O estetoscópio repousa frio sobre a mesa de consultório, enquanto o ecrã ao lado exibe gráficos de margens de lucro trimestrais. Esta imagem dissonante encapsula a crise silenciosa que corrói a medicina moderna: confundimos a ordem sagrada dos valores. Como médico que testemunha diariamente o sofrimento humano e os imperativos administrativos, proponho um manifesto radical: a Medicina deve hierarquizar claramente: 1º a Vida, 2º a Saúde, 3º o Lucro.
Paradoxo Mortal
Vivemos a era dos avanços médicos mais espetaculares da história – e simultaneamente, da mais profunda desumanização. Pacientes transformam-se em "casos" com códigos de faturação; doenças raras são negligenciadas por "falta de mercado"; hospitais fecham leitos de UTI enquanto abrem centros estéticos premium. O juramento de Hipócrates foi subjugado pela tirania do EBITDA.
Tríade Não Negociável:
1. Vida como Fundamento Absoluto:
Toda decisão clínica, política ou empresarial em saúde deve passar pelo crivo: "Isto preserva ou ameaça a existência humana?". Priorizar a vida exige:
- Acesso Universal a emergências, independente de carteira.
- Pesquisa voltada a pandemias e doenças negligenciadas, não apenas a fármacos "blockbuster".
- Tecnologias que salvam vidas (como desfibriladores públicos) antes de apps de "wellness" para elites.
2. Saúde como Missão Primária:
Saúde não é mera ausência de doença, mas plenitude física, mental e social. Implica:
- Prevenção radical: combate a determinantes sociais (fome, saneamento, educação).
- Cuidado longitudinal: do pré-natal ao paliativo, rompendo a lógica do "paciente-cliente episódico".
- Equidade: um indígena no Xingu vale tanto quanto um CEO em São Paulo.
3. Lucro como Ferramenta, Não Fim:
Quando o lucro precede a vida, temos monstros éticos:
- Remédios vitais com preços extorsivos.
- Planos de saúde que negam tratamentos por "experimentais".
- Hospitais que supermedicam para faturar.
Lucro na medicina só é legítimo quando reinvestido em inovação real, acesso e qualidade – jamais como objetivo último.
Casos Reais que Clamam por Mudança:
- Brasil, 2023: famílias percorrem 5 hospitais privados com criança em crise asmática – todos alegam "lotação". Enquanto isso, alas VIP de ortopedia permanecem vazias.
- EUA, 2024: startups de "longevidade" cobram US$ 10 mil/ano por protocolos não validados, enquanto 30 milhões deixam de comprar insulina.
- África, Hoje: 95% dos investimentos em saúde digital focam em apps de dieta, enquanto mulheres morrem de parto sem sangue para transfusão.

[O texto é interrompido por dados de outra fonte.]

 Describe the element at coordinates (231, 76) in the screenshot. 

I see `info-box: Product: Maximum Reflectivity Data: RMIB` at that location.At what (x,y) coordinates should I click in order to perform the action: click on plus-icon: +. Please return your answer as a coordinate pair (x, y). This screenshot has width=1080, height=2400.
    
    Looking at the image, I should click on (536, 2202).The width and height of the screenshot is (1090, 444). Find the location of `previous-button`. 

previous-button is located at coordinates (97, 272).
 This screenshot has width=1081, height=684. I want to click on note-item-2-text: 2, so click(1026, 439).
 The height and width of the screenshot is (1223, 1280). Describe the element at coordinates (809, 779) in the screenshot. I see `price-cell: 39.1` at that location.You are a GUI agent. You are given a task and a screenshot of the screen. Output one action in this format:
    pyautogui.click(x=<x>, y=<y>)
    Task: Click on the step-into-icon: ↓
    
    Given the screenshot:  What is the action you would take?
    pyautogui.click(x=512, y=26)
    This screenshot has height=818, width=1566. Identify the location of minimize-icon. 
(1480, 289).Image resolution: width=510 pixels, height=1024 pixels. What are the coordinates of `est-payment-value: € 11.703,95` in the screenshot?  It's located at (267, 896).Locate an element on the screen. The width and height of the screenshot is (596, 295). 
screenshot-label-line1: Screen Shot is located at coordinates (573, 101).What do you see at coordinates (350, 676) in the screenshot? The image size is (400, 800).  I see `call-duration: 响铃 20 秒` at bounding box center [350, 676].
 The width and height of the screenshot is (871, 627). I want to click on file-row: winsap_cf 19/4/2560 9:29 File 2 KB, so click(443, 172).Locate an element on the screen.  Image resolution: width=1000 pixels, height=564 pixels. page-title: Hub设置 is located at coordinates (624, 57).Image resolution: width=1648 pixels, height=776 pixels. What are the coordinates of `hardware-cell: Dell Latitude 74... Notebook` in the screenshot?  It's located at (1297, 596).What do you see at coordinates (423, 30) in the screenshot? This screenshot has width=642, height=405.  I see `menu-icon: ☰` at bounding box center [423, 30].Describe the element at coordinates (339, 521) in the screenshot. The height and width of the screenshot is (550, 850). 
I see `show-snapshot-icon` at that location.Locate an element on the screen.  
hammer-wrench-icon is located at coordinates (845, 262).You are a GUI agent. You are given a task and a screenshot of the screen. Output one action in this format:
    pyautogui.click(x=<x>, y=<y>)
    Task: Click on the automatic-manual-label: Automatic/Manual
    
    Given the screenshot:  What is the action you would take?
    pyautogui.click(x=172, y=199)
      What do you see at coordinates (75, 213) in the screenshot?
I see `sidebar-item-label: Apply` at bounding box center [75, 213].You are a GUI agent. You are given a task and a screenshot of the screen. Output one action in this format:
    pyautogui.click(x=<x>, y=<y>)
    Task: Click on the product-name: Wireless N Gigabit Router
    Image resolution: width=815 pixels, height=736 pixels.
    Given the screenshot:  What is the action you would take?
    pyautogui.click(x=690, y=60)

Caminho da Reconversão Ética:
- Regulação Inteligente: limitar lucros em setores essenciais (medicamentos de estoque, emergências).
- Indicadores de Sucesso Revolucionários: medir hospitais por "vidas salvas" e "qualidade de vida restaurada", não por rentabilidade.
- Formação Médica Humanocêntrica: ensinar futuros médicos a ler balanços é útil; ensiná-los que o balanço final é a dignidade humana é imperativo.
Conclusão: A Revolução do Óbvio
A medicina que prioriza lucros sobre vidas é um parasita que consome seu próprio hospedeiro. A verdadeira sustentabilidade nasce quando compreendemos: salvar vidas não é um custo – é o único capital imortal.
Exijamos sistemas onde um CEO de hospital se orgulhe mais de reduzir mortalidade infantil que dividendos. Onde um médico nunca precise escolher entre seu juramento e seu emprego. Onde o primeiro item do balancete seja: "Vidas Preservadas: ∞".
O futuro da medicina não está em novas pílulas, mas em velhos valores reavivados. A vida primeiro. Sempre.
Nota do Autor: este artigo é um grito de alerta baseado em 25 anos de prática médica em três continentes. A cura começa quando nomeamos o câncer que nos corrói: a inversão perversa dos fins e meios. A medicina pode ser viável e virtuosa – mas só se a virtude for seu alicerce.